The menisci play a vital protective role in the long-term health of the knee joint by facilitating shock absorption and load distribution. Meniscal degeneration is known to be strongly associated with the development and progression of osteoarthritis (OA) (1–2). Early detection of compositional changes in the meniscus is of critical importance in preserving the tissue and avoiding the onset or progression of OA. Various quantitative magnetic resonance imaging sequences have been used to evaluate biochemical changes in meniscal tissues (3–5). These techniques such as T1ρ and T2 are potentially more sensitive than conventional morphological sequences in identifying early signs of meniscal deterioration (3–7). However, both conventional T1ρ and T2 are affected by the magic angle effect (5,8). A previous study of articular cartilage indicated that changes in conventional T1ρ and T2 values due to the magic angle effect can be more than those caused by degeneration (9). This is likely to affect their performance in evaluating meniscal degeneration and early diagnosis of OA.
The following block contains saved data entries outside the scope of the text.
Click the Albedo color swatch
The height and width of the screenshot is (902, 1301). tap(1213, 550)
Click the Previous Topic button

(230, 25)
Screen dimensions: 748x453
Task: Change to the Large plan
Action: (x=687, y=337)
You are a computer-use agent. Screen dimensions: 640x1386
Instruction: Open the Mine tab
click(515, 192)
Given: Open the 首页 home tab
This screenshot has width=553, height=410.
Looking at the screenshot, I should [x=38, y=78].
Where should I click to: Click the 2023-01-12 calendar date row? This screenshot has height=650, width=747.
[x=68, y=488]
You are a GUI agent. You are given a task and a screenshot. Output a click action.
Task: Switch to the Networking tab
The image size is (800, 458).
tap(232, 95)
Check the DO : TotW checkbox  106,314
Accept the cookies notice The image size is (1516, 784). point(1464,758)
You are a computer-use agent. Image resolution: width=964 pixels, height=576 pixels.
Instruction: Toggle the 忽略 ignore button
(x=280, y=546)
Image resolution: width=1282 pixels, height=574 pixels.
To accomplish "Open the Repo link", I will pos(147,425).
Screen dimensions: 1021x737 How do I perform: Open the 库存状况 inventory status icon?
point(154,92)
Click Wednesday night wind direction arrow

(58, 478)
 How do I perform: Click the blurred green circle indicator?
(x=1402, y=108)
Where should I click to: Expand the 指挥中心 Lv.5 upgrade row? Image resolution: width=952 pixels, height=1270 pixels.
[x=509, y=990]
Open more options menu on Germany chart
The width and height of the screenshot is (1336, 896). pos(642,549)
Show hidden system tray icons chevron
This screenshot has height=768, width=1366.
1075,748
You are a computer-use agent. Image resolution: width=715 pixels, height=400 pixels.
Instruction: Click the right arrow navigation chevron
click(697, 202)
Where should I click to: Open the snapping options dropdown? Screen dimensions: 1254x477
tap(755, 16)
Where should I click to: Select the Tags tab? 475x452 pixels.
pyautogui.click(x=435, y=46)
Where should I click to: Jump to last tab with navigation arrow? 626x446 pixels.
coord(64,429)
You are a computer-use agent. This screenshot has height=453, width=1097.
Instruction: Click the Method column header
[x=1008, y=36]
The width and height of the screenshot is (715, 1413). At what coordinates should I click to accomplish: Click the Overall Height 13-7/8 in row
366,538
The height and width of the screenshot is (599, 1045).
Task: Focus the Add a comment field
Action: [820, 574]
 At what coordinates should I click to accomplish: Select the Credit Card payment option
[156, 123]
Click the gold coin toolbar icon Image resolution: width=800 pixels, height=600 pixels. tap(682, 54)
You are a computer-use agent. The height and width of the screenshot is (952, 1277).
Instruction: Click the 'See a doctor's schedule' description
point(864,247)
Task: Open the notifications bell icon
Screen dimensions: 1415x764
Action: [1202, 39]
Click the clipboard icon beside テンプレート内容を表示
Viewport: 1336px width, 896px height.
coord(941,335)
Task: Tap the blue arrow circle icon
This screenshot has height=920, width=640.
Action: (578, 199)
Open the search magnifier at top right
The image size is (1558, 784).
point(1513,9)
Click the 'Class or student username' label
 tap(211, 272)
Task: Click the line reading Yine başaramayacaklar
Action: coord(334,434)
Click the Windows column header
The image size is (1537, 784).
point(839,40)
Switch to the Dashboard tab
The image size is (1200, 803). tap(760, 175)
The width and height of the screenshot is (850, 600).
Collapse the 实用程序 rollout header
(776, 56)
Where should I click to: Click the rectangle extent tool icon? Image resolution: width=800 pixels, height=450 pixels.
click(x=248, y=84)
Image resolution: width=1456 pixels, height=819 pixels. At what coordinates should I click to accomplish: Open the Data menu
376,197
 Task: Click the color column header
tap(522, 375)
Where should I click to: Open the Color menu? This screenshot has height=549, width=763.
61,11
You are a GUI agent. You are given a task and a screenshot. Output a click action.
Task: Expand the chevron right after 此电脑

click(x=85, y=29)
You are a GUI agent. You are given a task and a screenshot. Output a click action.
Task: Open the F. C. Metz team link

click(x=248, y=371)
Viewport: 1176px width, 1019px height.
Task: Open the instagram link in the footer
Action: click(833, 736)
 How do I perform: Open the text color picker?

Magnetization transfer (MT) imaging has also been used for indirect assessment of macromolecules in biological tissue (10,11) to explore its value in the early diagnosis of OA. The simplest approach is to measure the magnetization transfer ratio (MTR), which provides a measure of the magnetization change before and after the MT pulse. Reduction in MTR has been shown to be associated with collagen degradation and proteoglycan depletion (11–13). However, the functional use of cartilage MTR values is limited (12). In regards to meniscus, MT imaging has been less studied since meniscal MTR and MT modeling are challenging (14). The fundamental technical challenge is related to the meniscal structure. The meniscus is a collagen-rich tissue consisting of highly organized distinct groups of collagen fibers, including the meshwork fibers covering the meniscus surfaces, the lamella-like collagen fibril bundles beneath the superficial network, the radial fibers located in the external circumference of the anterior and posterior segments, and the main circumferential fibers located in the central region between the femoral and tibial surface layers (15). This highly organized fiber structure leads to a strong dipole-dipole interaction and, subsequently, a short T2 relaxation (16). As a result, the meniscus typically shows as little or low signal when imaged with conventional clinical sequences (17).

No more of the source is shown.